Where a line contains "Click the greyed-out", start there and write out that line and each one after it, word for word, through the final line of the entries; add nothing else.

Dataset excerpts:
□ □ □ □ □ □ □
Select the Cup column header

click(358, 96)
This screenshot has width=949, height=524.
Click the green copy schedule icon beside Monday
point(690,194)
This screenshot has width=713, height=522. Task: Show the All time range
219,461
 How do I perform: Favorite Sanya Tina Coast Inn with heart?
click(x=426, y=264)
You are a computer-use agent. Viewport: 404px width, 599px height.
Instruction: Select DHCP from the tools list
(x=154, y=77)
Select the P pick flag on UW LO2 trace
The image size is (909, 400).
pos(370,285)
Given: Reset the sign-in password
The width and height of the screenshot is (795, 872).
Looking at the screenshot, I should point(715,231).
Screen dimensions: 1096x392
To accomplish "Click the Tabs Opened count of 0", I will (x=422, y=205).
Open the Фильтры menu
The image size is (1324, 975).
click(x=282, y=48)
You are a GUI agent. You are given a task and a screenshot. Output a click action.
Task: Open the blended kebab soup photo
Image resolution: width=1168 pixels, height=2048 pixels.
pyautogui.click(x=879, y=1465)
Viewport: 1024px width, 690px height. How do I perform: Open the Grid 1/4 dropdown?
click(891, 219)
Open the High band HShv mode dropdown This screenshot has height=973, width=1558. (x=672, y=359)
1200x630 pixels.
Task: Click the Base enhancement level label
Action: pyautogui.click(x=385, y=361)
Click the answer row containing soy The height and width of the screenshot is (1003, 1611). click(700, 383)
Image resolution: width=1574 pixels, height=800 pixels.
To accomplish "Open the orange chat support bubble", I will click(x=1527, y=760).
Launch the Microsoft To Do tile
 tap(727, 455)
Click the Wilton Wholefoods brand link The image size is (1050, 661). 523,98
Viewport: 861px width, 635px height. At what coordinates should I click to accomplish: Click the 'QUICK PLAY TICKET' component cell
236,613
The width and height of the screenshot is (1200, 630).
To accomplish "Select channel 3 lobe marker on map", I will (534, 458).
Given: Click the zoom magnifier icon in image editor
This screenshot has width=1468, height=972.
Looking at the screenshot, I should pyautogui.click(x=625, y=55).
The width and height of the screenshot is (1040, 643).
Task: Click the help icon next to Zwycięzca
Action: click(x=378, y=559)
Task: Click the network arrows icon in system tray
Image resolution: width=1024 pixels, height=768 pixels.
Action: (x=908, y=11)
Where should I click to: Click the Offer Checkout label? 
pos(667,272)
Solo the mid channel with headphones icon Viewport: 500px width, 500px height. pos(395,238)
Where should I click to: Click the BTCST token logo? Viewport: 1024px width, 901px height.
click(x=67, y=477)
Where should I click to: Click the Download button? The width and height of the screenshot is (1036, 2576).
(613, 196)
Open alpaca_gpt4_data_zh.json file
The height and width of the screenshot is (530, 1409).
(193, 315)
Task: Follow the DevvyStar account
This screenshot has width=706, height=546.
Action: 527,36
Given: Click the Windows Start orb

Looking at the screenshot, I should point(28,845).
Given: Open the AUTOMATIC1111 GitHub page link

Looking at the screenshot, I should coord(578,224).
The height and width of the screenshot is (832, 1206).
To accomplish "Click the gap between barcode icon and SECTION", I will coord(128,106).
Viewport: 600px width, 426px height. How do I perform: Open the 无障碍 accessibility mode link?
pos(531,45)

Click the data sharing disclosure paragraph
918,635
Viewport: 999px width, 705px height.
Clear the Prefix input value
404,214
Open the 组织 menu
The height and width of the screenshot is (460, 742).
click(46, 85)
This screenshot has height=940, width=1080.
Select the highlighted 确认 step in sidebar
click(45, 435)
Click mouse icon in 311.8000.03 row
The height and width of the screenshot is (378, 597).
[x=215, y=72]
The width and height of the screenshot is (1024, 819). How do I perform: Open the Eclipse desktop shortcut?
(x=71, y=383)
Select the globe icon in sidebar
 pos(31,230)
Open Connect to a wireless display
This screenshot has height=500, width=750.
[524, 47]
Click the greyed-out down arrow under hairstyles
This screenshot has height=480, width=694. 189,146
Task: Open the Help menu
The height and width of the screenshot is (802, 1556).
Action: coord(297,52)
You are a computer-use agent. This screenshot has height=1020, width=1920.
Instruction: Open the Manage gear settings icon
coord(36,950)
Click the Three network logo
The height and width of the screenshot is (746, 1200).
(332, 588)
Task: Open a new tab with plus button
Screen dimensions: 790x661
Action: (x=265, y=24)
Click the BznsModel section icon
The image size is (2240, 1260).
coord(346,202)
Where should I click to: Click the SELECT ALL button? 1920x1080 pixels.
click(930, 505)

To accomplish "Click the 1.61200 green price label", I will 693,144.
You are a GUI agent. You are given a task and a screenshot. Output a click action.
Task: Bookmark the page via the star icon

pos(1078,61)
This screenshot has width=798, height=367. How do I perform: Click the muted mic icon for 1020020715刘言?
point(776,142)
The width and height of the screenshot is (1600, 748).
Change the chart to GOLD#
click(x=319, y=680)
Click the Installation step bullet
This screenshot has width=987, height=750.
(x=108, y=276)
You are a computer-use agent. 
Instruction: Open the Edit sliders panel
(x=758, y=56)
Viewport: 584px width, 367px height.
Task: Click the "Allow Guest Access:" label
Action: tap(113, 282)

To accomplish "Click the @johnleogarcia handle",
□ □ □ □ □ □ □
* [Answer section]
Click the greyed-out down arrow under hairstyles
This screenshot has height=480, width=694. 189,146
Task: Open the Help menu
The height and width of the screenshot is (802, 1556).
Action: coord(297,52)
You are a computer-use agent. This screenshot has height=1020, width=1920.
Instruction: Open the Manage gear settings icon
coord(36,950)
Click the Three network logo
The height and width of the screenshot is (746, 1200).
(332, 588)
Task: Open a new tab with plus button
Screen dimensions: 790x661
Action: (x=265, y=24)
Click the BznsModel section icon
The image size is (2240, 1260).
coord(346,202)
Where should I click to: Click the SELECT ALL button? 1920x1080 pixels.
click(930, 505)

To accomplish "Click the 1.61200 green price label", I will 693,144.
You are a GUI agent. You are given a task and a screenshot. Output a click action.
Task: Bookmark the page via the star icon

pos(1078,61)
This screenshot has width=798, height=367. How do I perform: Click the muted mic icon for 1020020715刘言?
point(776,142)
The width and height of the screenshot is (1600, 748).
Change the chart to GOLD#
click(x=319, y=680)
Click the Installation step bullet
This screenshot has width=987, height=750.
(x=108, y=276)
You are a computer-use agent. 
Instruction: Open the Edit sliders panel
(x=758, y=56)
Viewport: 584px width, 367px height.
Task: Click the "Allow Guest Access:" label
Action: tap(113, 282)

To accomplish "Click the @johnleogarcia handle",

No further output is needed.